DATA SUPPLIED

[Start of section]

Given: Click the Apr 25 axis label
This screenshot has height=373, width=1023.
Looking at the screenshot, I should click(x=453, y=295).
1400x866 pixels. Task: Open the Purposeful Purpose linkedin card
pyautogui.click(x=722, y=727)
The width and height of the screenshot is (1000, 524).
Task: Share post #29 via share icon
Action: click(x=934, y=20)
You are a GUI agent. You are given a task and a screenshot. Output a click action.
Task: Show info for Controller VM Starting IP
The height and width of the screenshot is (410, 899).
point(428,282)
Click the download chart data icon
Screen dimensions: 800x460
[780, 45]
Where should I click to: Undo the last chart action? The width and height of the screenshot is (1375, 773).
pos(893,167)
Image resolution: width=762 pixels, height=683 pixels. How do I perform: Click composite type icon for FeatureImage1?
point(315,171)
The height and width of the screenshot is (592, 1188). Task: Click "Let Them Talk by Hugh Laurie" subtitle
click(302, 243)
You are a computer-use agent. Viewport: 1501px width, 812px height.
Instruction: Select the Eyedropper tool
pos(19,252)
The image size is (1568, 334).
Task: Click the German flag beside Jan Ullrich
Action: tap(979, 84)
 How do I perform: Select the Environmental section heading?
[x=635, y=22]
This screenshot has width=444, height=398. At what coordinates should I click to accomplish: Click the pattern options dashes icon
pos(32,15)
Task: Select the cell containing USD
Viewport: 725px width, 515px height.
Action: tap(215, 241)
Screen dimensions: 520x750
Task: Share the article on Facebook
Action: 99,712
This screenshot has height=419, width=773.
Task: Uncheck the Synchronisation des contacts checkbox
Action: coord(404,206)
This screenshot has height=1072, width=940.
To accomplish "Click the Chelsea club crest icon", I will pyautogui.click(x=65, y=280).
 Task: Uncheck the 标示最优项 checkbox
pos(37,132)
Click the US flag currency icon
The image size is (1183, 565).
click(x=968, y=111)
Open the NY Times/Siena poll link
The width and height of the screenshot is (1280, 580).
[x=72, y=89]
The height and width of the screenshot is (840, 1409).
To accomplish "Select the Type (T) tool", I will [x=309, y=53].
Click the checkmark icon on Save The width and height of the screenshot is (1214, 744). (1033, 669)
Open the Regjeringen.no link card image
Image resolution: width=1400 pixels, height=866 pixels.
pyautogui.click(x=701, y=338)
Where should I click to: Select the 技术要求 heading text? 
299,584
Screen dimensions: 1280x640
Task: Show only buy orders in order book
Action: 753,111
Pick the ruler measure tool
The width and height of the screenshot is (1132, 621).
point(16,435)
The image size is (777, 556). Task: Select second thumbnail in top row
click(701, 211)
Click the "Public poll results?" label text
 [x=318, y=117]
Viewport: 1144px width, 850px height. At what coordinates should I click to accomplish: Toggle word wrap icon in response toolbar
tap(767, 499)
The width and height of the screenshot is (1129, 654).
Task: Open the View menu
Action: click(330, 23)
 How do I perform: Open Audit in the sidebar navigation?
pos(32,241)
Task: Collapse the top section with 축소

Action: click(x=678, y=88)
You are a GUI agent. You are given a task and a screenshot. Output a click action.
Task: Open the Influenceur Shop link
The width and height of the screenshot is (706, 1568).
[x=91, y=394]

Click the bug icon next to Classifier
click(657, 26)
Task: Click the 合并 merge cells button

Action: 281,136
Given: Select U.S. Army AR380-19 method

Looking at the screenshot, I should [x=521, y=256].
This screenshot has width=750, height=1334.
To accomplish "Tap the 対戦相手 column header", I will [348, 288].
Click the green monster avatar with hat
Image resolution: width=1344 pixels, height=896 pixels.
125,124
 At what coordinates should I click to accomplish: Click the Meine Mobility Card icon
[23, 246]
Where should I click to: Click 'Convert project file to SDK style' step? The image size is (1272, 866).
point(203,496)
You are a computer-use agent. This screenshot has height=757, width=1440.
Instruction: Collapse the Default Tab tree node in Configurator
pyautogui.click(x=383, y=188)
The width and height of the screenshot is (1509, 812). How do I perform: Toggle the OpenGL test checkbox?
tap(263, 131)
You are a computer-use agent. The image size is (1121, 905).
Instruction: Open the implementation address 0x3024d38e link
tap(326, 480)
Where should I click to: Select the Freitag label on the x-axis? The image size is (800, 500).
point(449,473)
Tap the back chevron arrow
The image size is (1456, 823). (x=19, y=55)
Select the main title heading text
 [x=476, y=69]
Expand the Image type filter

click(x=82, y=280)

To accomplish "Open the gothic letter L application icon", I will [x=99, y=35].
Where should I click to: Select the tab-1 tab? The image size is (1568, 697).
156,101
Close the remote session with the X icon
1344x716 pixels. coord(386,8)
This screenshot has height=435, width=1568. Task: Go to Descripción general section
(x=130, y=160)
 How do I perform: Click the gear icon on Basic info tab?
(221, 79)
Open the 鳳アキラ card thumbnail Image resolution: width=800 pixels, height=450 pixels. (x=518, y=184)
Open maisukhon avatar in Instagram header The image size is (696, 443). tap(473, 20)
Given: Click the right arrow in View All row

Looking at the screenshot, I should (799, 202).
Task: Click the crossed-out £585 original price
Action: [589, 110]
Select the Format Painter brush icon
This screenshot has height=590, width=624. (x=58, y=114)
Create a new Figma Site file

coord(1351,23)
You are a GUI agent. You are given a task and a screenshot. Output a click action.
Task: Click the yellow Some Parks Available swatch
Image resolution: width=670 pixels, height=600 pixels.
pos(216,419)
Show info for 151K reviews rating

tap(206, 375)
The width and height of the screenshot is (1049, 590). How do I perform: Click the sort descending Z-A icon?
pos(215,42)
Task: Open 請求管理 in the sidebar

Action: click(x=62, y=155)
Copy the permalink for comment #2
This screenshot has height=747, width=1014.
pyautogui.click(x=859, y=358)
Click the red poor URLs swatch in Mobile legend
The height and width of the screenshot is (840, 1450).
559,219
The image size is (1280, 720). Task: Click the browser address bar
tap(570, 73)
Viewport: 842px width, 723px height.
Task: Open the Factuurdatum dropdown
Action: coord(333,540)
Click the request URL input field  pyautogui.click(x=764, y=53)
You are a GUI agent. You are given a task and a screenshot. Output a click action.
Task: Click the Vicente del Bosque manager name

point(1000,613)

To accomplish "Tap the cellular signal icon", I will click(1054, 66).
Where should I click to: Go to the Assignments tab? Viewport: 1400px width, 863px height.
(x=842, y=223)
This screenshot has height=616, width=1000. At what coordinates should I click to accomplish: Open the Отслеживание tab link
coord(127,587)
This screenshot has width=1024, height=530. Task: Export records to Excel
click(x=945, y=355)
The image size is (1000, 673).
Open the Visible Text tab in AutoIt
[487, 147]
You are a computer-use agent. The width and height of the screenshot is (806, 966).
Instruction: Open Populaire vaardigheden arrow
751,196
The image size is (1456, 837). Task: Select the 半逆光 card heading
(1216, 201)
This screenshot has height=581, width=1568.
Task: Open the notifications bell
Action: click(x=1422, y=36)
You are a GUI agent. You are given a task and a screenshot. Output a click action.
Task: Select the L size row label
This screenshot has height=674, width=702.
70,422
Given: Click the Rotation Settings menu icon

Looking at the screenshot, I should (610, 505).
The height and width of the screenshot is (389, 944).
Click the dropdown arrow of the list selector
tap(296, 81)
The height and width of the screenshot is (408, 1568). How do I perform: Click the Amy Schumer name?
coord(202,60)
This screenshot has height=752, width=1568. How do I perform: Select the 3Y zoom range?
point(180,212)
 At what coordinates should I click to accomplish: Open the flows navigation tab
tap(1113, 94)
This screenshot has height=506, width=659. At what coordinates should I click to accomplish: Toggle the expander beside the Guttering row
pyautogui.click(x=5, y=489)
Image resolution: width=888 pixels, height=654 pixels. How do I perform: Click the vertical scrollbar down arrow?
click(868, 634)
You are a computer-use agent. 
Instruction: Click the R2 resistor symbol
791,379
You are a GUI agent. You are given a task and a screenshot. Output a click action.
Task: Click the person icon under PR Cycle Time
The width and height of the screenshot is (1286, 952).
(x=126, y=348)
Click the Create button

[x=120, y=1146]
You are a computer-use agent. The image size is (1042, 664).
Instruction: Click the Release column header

[End of section]

WORK INSTRUCTION
Where a line of the records contains the word "computer", copy that line.

RESULT BELOW
You are a computer-use agent. Viewport: 1501px width, 812px height.
You are a computer-use agent. This screenshot has height=757, width=1440.
You are a computer-use agent. The image size is (1121, 905).
You are a computer-use agent. The width and height of the screenshot is (806, 966).
You are a computer-use agent. 
You are a computer-use agent. The image size is (1042, 664).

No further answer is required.